Counsyl, a Silicon Valley company that screens prospective parents for their risk of passing on rare inherited diseases, has expanded its genetic testing service to assess your inherited risks for breast, ovarian, prostate, and pancreatic cancers. The expanded testing, which arrived on the heels of $28 million in new funding raised from Goldman Sachs and others, comes in the midst of a national discussion over the proper role of genetic testing in preventative medicine. Counsyl’s take is summed up by its new tagline — “It’s good to know.” But is it?
Ramji Srinivasan, Counsyl’s co-founder and CEO, says the company’s focus on involving doctors both before and after the test mark an improvement over some of its rivals.
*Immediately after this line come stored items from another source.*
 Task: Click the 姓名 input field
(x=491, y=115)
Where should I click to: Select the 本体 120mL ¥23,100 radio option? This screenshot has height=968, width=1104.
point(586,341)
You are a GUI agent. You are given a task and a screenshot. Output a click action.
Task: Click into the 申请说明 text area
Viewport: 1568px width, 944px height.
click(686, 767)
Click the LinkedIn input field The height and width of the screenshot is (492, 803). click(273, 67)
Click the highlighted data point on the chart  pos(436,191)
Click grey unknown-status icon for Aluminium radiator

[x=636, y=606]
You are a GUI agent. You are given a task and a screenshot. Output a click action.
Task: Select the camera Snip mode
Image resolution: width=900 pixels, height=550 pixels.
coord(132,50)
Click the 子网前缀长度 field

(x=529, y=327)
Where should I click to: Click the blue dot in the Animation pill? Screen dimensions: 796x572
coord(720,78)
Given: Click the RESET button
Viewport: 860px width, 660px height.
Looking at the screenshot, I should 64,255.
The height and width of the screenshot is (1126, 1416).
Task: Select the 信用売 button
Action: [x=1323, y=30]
After receiving test results through the company’s website, patients are given the option to talk to a licensed counselor. “We think it’s important for anybody to understand this kind of vital information,” Srinivasan says. “But we want them to have the appropriate context and care during the process.”
The question is what constitutes appropriate context and care. There’s still no real consensus about which populations should submit themselves for genetic screening, how those results should be presented, and what actions patients should take as a result. “This is one of the biggest issues in thinking through how we’re going to translate all of the information coming from the mapping of the human genome into clinical and public health practice,” says Barbara Koenig, a professor of medical anthropology and bioethics at the University of California at San Francisco. “How to avoid doing it prematurely. How to do it thoughtfully. How to enable people’s real choices. How not to cause harm.”